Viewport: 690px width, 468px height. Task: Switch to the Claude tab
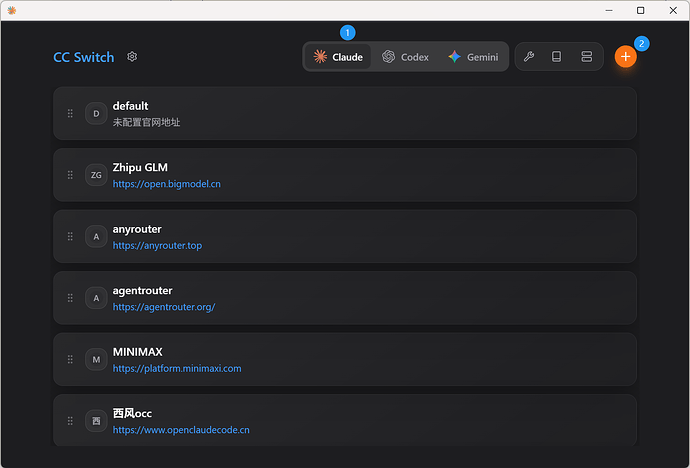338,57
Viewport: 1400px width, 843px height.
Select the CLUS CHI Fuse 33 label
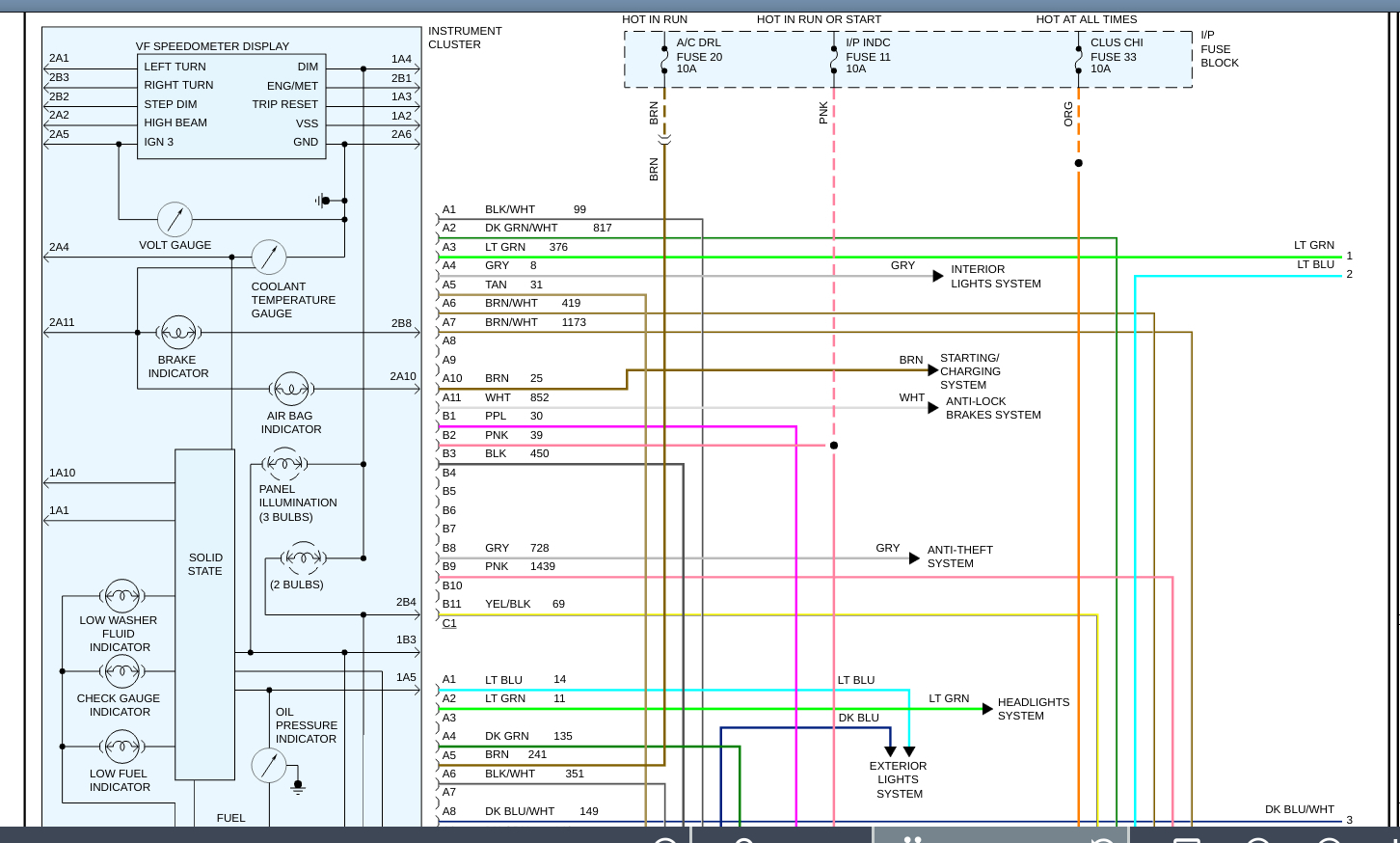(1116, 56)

***

**Job**
Rescale the entries above by writing out every line again, requests included, with each answer coordinate multiplied by 2.5 and rounded to a whole number (halves round up). Omit the pictures.

**Output below**
Viewport: 690px width, 468px height. Task: Switch to the Claude tab
845,143
Viewport: 1400px width, 843px height.
Select the CLUS CHI Fuse 33 label
(2790, 140)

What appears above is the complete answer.